[Interface element records]
>>>
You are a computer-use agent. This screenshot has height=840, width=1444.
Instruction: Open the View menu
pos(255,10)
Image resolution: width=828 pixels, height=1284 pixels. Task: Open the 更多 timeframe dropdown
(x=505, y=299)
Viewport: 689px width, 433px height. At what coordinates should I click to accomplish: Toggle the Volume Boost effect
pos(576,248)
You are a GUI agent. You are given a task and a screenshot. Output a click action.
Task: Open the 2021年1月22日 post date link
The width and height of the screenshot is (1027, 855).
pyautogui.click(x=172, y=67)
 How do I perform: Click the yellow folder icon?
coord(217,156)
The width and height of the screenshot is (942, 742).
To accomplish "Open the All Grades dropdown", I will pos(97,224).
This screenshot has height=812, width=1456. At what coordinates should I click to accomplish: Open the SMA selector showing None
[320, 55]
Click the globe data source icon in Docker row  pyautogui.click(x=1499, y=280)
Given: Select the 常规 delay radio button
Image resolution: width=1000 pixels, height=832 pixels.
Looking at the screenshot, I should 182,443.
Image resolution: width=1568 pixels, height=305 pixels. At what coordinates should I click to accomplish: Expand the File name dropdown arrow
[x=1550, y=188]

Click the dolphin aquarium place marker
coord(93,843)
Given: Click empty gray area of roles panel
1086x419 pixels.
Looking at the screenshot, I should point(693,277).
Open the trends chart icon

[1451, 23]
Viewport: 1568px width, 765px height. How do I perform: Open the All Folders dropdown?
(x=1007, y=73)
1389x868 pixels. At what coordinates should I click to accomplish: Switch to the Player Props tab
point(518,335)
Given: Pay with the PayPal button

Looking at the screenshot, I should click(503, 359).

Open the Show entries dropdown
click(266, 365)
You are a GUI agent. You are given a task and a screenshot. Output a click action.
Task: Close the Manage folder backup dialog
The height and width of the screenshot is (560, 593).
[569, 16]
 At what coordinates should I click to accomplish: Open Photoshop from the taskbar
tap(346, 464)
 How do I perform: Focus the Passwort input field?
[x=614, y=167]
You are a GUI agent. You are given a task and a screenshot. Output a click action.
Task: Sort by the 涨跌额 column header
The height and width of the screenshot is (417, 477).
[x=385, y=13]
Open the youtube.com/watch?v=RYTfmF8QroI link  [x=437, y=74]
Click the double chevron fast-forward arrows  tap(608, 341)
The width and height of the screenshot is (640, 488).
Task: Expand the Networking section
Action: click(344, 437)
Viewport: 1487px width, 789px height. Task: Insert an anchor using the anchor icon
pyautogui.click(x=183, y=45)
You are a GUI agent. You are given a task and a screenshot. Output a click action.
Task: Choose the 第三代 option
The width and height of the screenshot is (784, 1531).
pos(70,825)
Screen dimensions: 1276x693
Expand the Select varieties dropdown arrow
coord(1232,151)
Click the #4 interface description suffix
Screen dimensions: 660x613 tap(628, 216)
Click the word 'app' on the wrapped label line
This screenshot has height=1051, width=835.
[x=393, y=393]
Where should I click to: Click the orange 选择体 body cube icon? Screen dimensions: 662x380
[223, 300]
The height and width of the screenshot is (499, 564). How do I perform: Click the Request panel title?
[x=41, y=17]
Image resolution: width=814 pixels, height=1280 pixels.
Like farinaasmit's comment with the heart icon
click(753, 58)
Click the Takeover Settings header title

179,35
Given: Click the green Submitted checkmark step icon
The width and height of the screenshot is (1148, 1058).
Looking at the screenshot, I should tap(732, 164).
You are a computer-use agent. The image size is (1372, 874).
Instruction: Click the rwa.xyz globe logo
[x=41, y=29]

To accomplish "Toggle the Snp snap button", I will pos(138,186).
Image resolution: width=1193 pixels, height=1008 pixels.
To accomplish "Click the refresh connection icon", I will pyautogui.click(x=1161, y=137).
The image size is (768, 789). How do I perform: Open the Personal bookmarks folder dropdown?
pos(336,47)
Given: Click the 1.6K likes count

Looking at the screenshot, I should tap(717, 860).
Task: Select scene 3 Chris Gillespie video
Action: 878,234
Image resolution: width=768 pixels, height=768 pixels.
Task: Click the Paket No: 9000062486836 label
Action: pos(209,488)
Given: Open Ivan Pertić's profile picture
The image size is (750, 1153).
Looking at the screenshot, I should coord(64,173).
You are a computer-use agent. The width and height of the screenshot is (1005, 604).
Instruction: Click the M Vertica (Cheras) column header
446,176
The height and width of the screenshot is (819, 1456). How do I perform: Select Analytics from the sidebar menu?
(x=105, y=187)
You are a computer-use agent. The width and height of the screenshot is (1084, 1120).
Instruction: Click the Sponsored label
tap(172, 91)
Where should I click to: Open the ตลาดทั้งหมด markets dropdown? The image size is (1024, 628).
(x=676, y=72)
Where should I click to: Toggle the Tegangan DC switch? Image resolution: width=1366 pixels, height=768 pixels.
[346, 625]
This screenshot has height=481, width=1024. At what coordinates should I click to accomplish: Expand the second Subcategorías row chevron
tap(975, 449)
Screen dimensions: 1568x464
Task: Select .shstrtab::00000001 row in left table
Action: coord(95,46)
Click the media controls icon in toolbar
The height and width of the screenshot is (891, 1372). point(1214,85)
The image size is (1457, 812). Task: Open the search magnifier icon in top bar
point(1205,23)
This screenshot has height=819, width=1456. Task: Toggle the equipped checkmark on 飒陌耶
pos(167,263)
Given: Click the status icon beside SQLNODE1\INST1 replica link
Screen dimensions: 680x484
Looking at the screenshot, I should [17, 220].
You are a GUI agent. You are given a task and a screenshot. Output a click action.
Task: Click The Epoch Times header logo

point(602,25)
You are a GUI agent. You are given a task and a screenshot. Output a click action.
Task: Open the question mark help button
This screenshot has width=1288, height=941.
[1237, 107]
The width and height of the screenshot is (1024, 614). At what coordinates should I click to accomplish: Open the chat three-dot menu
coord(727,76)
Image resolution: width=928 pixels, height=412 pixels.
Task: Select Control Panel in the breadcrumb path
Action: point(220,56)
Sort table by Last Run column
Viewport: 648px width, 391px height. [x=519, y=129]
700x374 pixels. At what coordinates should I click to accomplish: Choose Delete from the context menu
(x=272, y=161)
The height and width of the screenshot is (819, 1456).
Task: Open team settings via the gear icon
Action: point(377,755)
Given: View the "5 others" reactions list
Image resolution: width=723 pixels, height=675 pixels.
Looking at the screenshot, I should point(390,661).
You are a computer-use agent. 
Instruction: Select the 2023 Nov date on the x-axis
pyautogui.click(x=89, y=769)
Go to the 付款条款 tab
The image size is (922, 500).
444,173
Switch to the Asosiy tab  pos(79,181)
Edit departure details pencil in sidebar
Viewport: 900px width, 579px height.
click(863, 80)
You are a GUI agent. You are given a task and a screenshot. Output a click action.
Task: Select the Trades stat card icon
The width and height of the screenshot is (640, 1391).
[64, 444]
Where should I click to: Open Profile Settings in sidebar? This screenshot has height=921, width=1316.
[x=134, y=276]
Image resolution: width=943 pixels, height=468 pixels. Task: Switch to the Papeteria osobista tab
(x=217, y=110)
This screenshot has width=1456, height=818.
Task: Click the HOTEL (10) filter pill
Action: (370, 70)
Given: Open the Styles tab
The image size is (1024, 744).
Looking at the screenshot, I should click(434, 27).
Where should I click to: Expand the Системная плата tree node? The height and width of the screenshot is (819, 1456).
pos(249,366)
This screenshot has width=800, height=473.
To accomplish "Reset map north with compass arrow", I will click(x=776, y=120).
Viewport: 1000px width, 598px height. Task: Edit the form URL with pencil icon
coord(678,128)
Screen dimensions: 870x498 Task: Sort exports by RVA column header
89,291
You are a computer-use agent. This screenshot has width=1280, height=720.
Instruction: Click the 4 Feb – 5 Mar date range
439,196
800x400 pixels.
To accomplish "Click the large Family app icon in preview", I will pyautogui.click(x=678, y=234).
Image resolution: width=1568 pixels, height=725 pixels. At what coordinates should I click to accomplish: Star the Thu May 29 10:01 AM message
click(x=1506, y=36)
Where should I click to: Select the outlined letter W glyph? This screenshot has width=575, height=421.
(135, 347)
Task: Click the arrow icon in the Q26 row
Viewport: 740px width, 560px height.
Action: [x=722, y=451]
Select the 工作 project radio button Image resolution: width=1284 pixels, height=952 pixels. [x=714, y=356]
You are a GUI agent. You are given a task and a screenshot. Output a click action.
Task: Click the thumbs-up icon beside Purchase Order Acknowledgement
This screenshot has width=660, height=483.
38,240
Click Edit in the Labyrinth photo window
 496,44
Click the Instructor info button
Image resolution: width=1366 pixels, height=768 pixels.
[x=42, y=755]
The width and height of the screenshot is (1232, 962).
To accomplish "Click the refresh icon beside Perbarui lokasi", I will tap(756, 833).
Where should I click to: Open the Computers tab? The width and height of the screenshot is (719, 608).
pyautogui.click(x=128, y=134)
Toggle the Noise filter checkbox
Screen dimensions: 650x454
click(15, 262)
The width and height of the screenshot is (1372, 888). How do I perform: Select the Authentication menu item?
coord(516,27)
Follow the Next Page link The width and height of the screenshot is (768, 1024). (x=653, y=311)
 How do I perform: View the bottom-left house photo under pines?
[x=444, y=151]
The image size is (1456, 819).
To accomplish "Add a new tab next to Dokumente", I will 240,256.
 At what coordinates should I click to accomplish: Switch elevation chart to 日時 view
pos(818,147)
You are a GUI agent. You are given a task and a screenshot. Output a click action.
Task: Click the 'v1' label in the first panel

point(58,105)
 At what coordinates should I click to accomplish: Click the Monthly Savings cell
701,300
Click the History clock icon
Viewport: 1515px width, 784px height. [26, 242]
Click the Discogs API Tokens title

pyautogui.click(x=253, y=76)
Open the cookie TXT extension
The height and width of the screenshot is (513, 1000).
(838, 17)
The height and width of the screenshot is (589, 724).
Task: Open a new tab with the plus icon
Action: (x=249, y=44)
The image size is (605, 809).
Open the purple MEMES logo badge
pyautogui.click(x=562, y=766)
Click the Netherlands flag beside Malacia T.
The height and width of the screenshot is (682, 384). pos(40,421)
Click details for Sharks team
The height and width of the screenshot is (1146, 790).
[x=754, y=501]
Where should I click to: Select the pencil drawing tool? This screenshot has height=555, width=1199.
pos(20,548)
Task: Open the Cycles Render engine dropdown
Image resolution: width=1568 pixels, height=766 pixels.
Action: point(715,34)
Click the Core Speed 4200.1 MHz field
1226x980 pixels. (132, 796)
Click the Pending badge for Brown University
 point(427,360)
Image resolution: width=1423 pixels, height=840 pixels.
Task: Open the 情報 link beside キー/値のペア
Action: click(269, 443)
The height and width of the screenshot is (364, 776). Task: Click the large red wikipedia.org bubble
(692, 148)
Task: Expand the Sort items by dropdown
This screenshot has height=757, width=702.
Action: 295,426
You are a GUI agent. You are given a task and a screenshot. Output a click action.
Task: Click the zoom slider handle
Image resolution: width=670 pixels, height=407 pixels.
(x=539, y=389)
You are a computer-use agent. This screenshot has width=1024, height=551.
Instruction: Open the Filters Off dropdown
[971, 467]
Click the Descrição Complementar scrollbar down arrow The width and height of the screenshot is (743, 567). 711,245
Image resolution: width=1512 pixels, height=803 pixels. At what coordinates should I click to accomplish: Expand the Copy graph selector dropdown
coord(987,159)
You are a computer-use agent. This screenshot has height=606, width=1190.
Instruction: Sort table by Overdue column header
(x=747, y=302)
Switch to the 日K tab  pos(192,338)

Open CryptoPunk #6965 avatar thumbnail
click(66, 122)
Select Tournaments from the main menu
<<<
### PROBLEM STATEMENT
In the material, begin at the line that has "Open the Show entries dropdown" and stop after the line that has "[x=614, y=167]". Reproduce those lines with "dialog" replaced by "window", leaving everything else as it is.

### RESPONSE TO THE EXERCISE
Open the Show entries dropdown
click(266, 365)
You are a GUI agent. You are given a task and a screenshot. Output a click action.
Task: Close the Manage folder backup window
The height and width of the screenshot is (560, 593).
[569, 16]
 At what coordinates should I click to accomplish: Open Photoshop from the taskbar
tap(346, 464)
 How do I perform: Focus the Passwort input field?
[x=614, y=167]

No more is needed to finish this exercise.